For more complex logic, provide a check callable:
Patter.guardrail(
    name="No phone numbers in responses",
    check=lambda text: bool(__import__("re").search(r"\b\d{3}[-.]?\d{3}[-.]?\d{4}\b", text)),
    replacement="I can't share phone numbers directly. Let me transfer you instead.",
)
The check function receives the full response text and should return True to block.

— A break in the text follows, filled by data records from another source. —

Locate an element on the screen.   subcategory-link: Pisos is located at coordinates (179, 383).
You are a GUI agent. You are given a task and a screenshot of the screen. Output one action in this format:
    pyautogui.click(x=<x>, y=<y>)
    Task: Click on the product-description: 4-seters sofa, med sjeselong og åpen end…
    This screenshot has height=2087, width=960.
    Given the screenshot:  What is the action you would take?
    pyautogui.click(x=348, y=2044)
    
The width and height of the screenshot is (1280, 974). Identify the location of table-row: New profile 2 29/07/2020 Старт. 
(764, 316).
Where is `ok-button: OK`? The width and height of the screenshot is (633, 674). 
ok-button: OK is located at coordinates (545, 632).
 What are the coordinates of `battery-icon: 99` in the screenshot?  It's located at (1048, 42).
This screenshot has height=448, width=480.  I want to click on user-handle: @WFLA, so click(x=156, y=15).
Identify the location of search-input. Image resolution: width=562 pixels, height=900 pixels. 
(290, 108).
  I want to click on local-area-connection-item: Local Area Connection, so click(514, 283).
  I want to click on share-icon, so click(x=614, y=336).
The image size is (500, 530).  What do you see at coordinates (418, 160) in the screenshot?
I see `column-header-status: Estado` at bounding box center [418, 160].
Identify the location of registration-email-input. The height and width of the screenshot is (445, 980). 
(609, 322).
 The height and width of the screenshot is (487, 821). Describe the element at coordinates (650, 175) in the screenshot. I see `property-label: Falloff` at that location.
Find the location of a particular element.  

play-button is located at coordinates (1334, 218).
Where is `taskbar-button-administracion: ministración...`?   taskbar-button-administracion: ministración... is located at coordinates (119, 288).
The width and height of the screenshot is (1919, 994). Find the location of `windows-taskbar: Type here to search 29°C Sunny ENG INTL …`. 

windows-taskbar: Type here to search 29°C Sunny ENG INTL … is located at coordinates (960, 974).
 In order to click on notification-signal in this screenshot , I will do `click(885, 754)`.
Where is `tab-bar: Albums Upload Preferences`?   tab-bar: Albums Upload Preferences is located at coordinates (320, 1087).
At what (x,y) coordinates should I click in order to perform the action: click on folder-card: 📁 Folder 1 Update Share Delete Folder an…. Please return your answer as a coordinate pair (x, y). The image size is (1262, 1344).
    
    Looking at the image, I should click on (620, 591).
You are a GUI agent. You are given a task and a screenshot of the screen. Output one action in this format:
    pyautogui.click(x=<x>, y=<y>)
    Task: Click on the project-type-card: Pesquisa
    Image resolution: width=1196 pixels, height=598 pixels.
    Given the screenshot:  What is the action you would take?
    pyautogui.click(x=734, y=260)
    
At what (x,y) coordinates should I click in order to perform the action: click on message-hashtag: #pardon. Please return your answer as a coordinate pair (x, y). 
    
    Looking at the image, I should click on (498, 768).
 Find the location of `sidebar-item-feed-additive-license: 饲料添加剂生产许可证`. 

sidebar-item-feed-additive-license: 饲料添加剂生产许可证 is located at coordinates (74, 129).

Combining Terms and Checks

You can use both blocked_terms and check on the same guardrail. The blocked terms are evaluated first; if they don’t match, the check function is called:
Patter.guardrail(
    name="Content filter",
    blocked_terms=["profanity1", "profanity2"],
    check=lambda text: len(text) > 500,  # Block overly long responses
    replacement="Let me give you a more concise answer.",
)

Multiple Guardrails

Pass a list of guardrails to the agent. They are evaluated in order — the first match wins:
agent = phone.agent(
    system_prompt="You are a financial advisor assistant.",
    guardrails=[
        Patter.guardrail(
            name="No specific investment advice",
            blocked_terms=["buy", "sell", "invest in", "stock tip"],
            replacement="I can provide general information, but please consult a licensed financial advisor for specific investment decisions.",
        ),
        Patter.guardrail(
            name="No personal data disclosure",
            check=lambda text: "SSN" in text.upper() or "social security" in text.lower(),
            replacement="I cannot share personal identification information.",
        ),
        Patter.guardrail(
            name="No competitor comparisons",
            blocked_terms=["better than", "worse than", "compared to"],
            replacement="I'd prefer to focus on what we can offer you directly.",
        ),
    ],
)

Complete Example

import os
import asyncio
from dotenv import load_dotenv
from patter import Patter

load_dotenv()

phone = Patter(
    twilio_sid=os.environ["TWILIO_SID"],
    twilio_token=os.environ["TWILIO_TOKEN"],
    openai_key=os.environ["OPENAI_KEY"],
    phone_number=os.environ["PHONE_NUMBER"],
    webhook_url=os.environ["WEBHOOK_URL"],
)

agent = phone.agent(
    system_prompt="""You are a customer service agent for a healthcare company.
Answer questions about services and scheduling.
Never provide medical diagnoses or treatment recommendations.""",
    voice="nova",
    first_message="Hello! How can I help you today?",
    guardrails=[
        Patter.guardrail(
            name="No medical advice",
            blocked_terms=["diagnosis", "prescription", "dosage", "treatment plan"],
            replacement="That's a medical question I'm not qualified to answer. Would you like me to connect you with a nurse?",
        ),
        Patter.guardrail(
            name="No pricing promises",
            check=lambda text: any(
                word in text.lower() for word in ["guaranteed price", "price match", "free"]
            ),
            replacement="For pricing details, I'll need to transfer you to our billing team.",
        ),
    ],
)

async def main():
    await phone.serve(agent, port=8000)

asyncio.run(main())
Guardrails are a defense-in-depth measure. Always include behavioral constraints in the system_prompt as well. Guardrails catch cases where the AI ignores prompt instructions.